PROBLEM TO SOLVE → Copy each line of the records that includes "собак".
==================================================
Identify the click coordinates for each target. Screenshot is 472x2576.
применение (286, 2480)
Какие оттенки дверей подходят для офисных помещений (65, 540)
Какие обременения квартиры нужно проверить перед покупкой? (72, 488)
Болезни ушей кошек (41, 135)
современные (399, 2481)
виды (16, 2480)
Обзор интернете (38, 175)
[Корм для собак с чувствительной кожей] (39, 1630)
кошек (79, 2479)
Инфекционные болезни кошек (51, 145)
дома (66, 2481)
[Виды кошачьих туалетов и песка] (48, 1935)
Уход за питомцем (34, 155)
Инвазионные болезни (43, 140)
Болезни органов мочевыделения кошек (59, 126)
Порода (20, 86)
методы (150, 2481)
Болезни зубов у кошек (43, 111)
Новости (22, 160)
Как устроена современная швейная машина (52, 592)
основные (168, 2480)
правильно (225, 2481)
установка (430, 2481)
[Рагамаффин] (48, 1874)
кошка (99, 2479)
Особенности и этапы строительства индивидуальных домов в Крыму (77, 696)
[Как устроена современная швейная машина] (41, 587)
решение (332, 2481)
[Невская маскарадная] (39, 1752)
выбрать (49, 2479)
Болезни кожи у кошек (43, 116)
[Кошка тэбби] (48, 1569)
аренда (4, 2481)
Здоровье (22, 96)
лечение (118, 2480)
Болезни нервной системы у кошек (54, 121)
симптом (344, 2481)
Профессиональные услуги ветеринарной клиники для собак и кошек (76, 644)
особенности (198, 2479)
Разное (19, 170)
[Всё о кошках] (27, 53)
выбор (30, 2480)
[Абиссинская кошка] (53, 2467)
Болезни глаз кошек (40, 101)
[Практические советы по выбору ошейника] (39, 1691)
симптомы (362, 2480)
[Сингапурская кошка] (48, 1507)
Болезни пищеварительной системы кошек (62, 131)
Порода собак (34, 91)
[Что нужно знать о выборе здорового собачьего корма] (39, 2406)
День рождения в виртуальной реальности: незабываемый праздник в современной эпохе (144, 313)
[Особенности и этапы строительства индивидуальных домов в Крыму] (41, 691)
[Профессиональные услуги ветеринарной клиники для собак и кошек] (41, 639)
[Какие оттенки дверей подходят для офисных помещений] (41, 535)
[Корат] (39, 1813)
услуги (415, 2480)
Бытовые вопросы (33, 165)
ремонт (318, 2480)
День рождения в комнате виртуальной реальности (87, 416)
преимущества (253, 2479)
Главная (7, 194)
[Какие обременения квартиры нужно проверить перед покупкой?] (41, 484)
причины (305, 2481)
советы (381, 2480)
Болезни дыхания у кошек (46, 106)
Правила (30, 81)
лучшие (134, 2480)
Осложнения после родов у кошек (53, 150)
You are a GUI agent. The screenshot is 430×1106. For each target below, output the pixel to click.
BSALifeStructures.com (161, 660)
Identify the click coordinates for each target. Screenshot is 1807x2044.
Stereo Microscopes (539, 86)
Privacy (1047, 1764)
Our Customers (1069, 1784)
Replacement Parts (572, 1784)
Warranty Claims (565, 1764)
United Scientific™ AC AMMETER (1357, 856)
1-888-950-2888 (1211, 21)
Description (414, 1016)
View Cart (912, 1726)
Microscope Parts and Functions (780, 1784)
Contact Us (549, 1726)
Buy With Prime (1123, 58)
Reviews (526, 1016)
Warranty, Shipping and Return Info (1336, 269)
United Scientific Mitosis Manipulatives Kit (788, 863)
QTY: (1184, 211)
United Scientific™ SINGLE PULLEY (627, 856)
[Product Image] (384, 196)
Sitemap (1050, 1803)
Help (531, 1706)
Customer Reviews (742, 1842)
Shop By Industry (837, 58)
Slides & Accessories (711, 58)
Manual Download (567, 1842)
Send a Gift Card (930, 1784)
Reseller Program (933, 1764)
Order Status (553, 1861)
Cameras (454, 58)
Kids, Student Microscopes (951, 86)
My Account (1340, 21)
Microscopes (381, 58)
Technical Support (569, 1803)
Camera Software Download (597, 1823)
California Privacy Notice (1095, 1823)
==================================================
ANSWER TO THE PROBLEM →
[Корм для собак с чувствительной кожей] (39, 1630)
Профессиональные услуги ветеринарной клиники для собак и кошек (76, 644)
Порода собак (34, 91)
[Профессиональные услуги ветеринарной клиники для собак и кошек] (41, 639)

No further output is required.